The research study was funded by the Glenn Center for Biology of Aging Research, the National Institute of Aging, the Cure Alzheimers Fund, and the Eunice Kennedy Shriver National Institute of Child Health and Human Development.

Ecological enrichment, they find, appears to activate the MEF2 protein, which manages a genetic program in the brain that promotes durability to decreases related to Alzheimers and age-related dementia. As they found in the human research study, MEF2 was more active in the brains of the mice exposed to the enriched environment. The researchers then explored whether MEF2 could reverse some of the signs of cognitive impairment in a mouse model that expresses a variation of the tau protein that can form tangles in the brain and is connected with dementia. If these mice were engineered to overexpress MEF2 at a young age, they did not reveal the typical cognitive problems produced by the tau protein later in life. In these mice, nerve cells overexpressing MEF2 were less excitable.
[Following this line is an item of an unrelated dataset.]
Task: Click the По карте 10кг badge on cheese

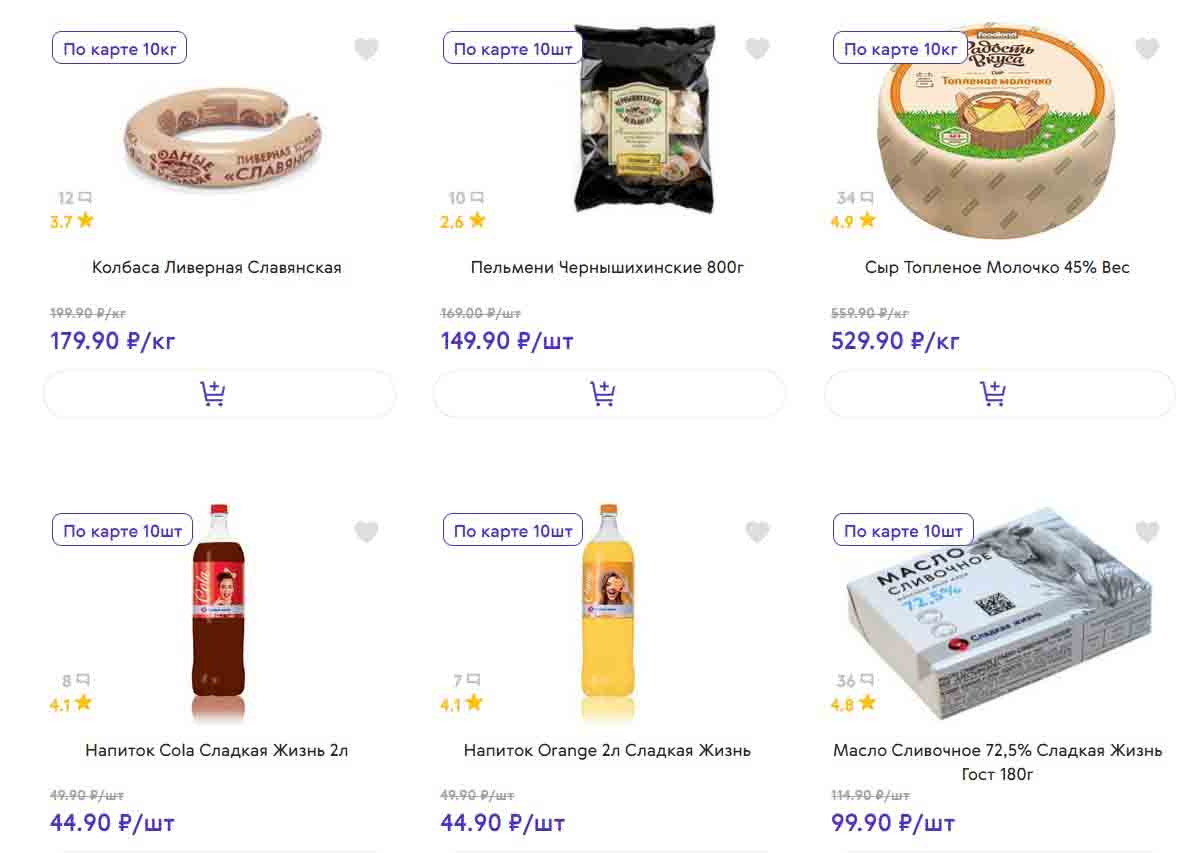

MIT researchers have found a gene connected to cognitive durability in the senior. Ecological enrichment, they find, appears to trigger the MEF2 protein, which controls a genetic program in the brain that promotes strength to decreases associated with Alzheimers and age-related dementia. Credit: MIT News, iStockphoto
The findings might assist discuss why some individuals who lead improving lives are less vulnerable to Alzheimers and age-related dementia.
Numerous people develop Alzheimers or other forms of dementia as they get older. Others stay sharp well into old age, even if their brains show underlying indications of neurodegeneration.
Among these cognitively resilient people, scientists have recognized education level and quantity of time spent on intellectually promoting activities as aspects that help avoid dementia. A new research study by MIT scientists reveals that this kind of enrichment appears to activate a gene household called MEF2, which controls a hereditary program in the brain that promotes resistance to cognitive decline.